A ~ The first time you meet with your sponsor will be a week or two before the Rite of Acceptance. Then the role of the sponsor will be an active role from that time, hopefully for a very long time. This person will meet with you before the Rite of Acceptance to get to know you, and maybe ask you some questions. Your sponsor will be introducing you to our worshipping community, so they can accept you into their midst and recognize you as a new member of the Church. If you do not know anyone from your parish who can be your sponsor, let the parish priest or catechist know. They can assist you in your search.
Q ~ What requirements and qualities should I look for in a sponsor or godparent?
A ~ The requirements are that your godparent / sponsor be at least 16 years old, and that this person be a ” practicing ” Catholic. The qualities this person should possess are that this is someone you admire because of their unquestionable faith, someone who walks closely with God, and lives their life as closely to the Gospel teaching as possible. ( I do realize that no one is perfect! ) According to the Catholic Catechism of the Church ( #1255 ) ” this person must also be able and ready to help the newly baptized adult on the road to Christian Life”. Also remember that you may not choose a parent to be a sponsor or godparent.
Q ~ Can I choose a sponsor or godparent who lives far?
A ~ Ideally a sponsor or godparent should be someone who lives nearby and that this person be a member of your parish.

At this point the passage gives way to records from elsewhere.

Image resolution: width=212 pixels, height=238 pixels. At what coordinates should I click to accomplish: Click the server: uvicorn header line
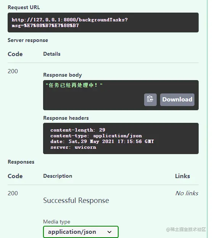pyautogui.click(x=73, y=147)
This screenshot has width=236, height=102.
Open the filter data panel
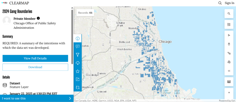tap(78, 55)
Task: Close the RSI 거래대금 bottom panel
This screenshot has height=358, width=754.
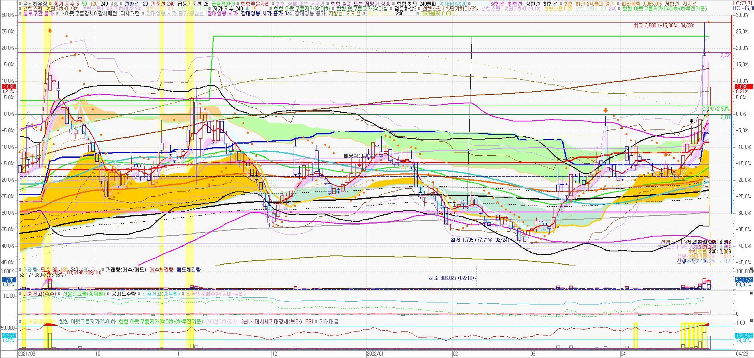Action: point(751,321)
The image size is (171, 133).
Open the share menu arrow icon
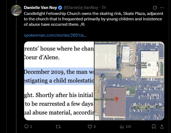click(162, 126)
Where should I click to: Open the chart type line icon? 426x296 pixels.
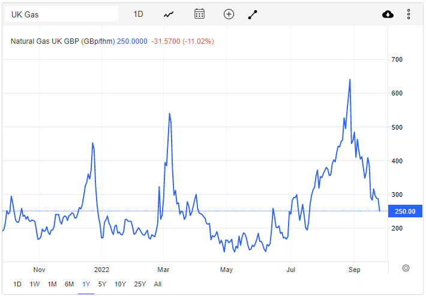169,14
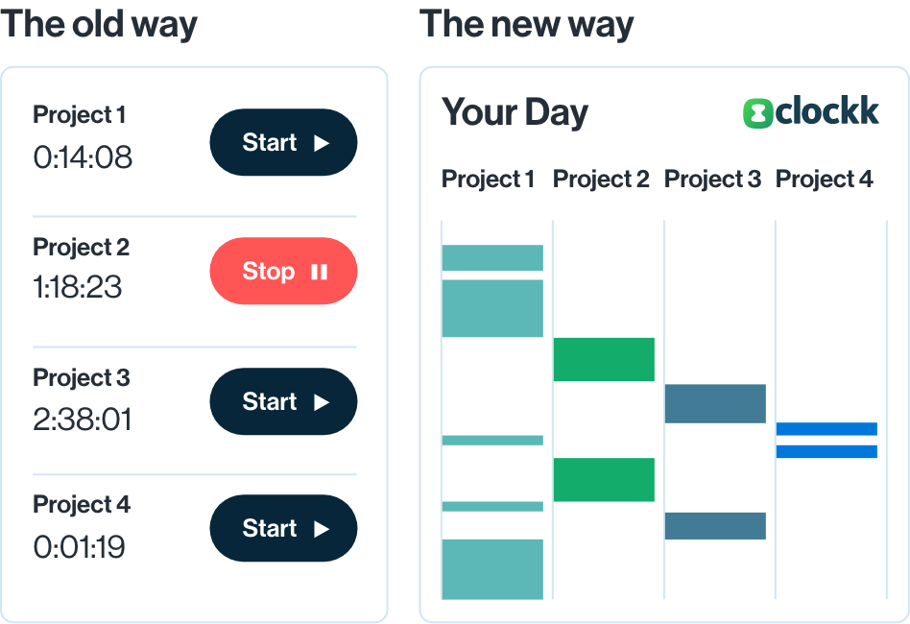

The sponsor is a person who represents the worshipping community in your parish; your sponsor speaks on the behalf of those assembled at each Rite we celebrate. However the most important aspect of this relationship between you or your sponsor is that you can see it developing into a long-term commitment with each other. This is a person with whom you can share your faith, and other personal aspects of your life.
The time commitment for a sponsor or godparent in the RCIA process is a weekly one. Can you see this person as being there for you 100% when you need them? Is this person someone who can celebrate your new life in Christ with you throughout the coming year? Is this person of prayer, who can help to guide you in the Catholic tradition? If you can answer these questions in a positive way, then this person will be an excellent sponsor for your continuing life journey through life with the Holy Spirit as your guides.